The three headers everyone should add
Three HTTP security headers are simple, have no compatibility risk, and every production app should have them:
X-Frame-Options: SAMEORIGIN — Prevents your page from being embedded in an <iframe> on another domain. This stops clickjacking attacks where an attacker overlays your UI with a transparent iframe to steal clicks.
X-Content-Type-Options: nosniff — Prevents the browser from guessing the content type of a response. Without this, a browser might execute a JavaScript file served as text/plain. Simple and important.
Referrer-Policy: strict-origin-when-cross-origin — Controls how much of the current page URL is sent in the Referer header when navigating to other sites. This prevents leaking internal paths to third-party domains.

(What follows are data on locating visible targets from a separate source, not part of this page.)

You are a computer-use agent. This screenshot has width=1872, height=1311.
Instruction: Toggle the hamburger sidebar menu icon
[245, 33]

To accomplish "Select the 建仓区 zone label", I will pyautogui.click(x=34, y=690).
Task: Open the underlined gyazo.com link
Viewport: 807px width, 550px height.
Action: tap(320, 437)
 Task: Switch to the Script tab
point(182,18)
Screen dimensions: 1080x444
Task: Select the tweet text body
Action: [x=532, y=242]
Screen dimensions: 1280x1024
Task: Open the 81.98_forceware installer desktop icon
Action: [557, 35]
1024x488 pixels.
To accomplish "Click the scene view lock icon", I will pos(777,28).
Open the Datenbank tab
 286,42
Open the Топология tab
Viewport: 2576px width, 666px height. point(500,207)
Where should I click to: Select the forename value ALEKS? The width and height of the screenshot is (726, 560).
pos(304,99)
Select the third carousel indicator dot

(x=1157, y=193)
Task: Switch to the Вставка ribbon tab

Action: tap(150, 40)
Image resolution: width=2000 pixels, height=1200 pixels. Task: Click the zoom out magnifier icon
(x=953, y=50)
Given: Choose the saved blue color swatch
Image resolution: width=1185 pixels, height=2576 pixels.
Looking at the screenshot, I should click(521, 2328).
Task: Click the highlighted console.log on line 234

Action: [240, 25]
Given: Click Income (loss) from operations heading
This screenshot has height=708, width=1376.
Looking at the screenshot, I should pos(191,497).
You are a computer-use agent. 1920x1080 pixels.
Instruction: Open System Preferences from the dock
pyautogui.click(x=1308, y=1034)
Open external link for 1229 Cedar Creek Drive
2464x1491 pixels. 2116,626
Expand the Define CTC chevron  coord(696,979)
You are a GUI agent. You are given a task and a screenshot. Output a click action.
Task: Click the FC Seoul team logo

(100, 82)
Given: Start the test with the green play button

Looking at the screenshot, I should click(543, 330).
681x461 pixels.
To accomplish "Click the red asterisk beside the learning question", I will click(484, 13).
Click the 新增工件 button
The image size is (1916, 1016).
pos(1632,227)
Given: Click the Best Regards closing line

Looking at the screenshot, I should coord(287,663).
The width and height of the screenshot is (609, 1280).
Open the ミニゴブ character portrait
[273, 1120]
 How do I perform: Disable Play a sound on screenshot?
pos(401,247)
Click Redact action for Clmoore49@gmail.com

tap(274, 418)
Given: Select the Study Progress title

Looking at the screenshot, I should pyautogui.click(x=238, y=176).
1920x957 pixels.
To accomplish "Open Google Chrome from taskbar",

This app already had these three. The gaps were everything else.
What I actually learned
Going through this process taught me something I did not expect: most security issues are not clever or exotic. They are missing defaults. Nobody installed a CSP header because nobody asked "what happens if a script gets injected?" Nobody set runAsNonRoot because the container worked without it.
The pattern I keep seeing is: the secure option requires a deliberate extra step, and the insecure option works by default. Root is the default. No rate limiting is the default. No network policy is the default. No vulnerability scanning is the default. Security is the layer you add on top of the thing that just works.
I used AI to help me understand what each issue meant and how to fix it. But the understanding is mine now. I know what a seccomp profile does. I know why dropping Linux capabilities matters. I know the difference between the Let's Encrypt staging and production ACME servers. That knowledge came from engaging with the problem, not just running a tool.
If you are learning to build and deploy things, I would encourage you to do exactly this — pick an app you have deployed, open every config file, and ask "what happens if this is wrong?" You will find things. And fixing them will teach you more than any course.
All changes described in this post are in the public repository. The commit history is the source of truth.